只要我使用Python3.6 + Pyspark(Spark 2.4.0)创建笔记本,就可以成功加载我设置的内核,因此集成似乎可以正常工作。
但是,当我尝试通过以下代码创建Spark上下文时,会出现问题:
from pyspark import SparkContext
sc = SparkContext("local")
它会引发以下错误:
---------------------------------------------------------------------------
Exception Traceback (most recent call last)
<ipython-input-1-c58704bbced4> in <module>()
3 from pyspark import SparkContext
4
----> 5 sc = SparkContext("local")
6
7 import random
~/Programas/spark-2.4.0-bin-hadoop2.7/python/pyspark/context.py in __init__(self, master, appName, sparkHome, pyFiles, environment, batchSize, serializer, conf, gateway, jsc, profiler_cls)
113 """
114 self._callsite = first_spark_call() or CallSite(None, None, None)

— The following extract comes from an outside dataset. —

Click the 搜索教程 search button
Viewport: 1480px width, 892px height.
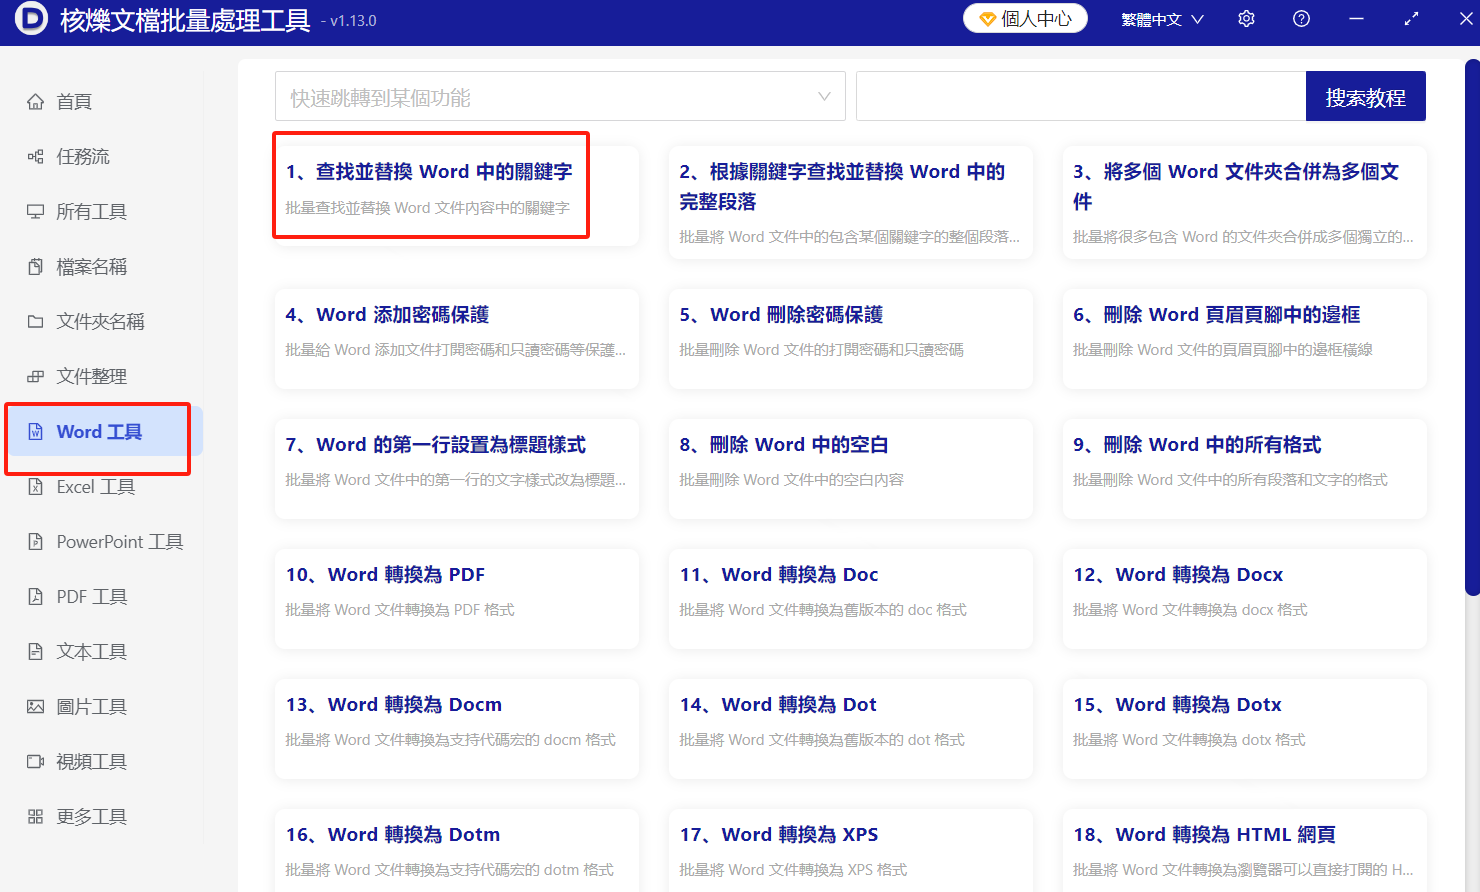(1366, 95)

--> 115 SparkContext._ensure_initialized(self, gateway=gateway, conf=conf)
116 try:
117 self._do_init(master, appName, sparkHome, pyFiles, environment, batchSize, serializer,
~/Programas/spark-2.4.0-bin-hadoop2.7/python/pyspark/context.py in _ensure_initialized(cls, instance, gateway, conf)
296 with SparkContext._lock:
297 if not SparkContext._gateway:
--> 298 SparkContext._gateway = gateway or launch_gateway(conf)
299 SparkContext._jvm = SparkContext._gateway.jvm
300
~/Programas/spark-2.4.0-bin-hadoop2.7/python/pyspark/java_gateway.py in launch_gateway(conf)
92
93 if not os.path.isfile(conn_info_file):
---> 94 raise Exception("Java gateway process exited before sending its port number")
95
96 with open(conn_info_file, "rb") as info:
Exception: Java gateway process exited before sending its port number
我已经阅读了由用户创建的具有类似问题的其他线程,但是我对所提出的解决方案并不满意。我的JAVA_HOME已设置;我正在使用Java 8;我尝试将PYSPARK_SUBMIT_ARGS添加到环境中;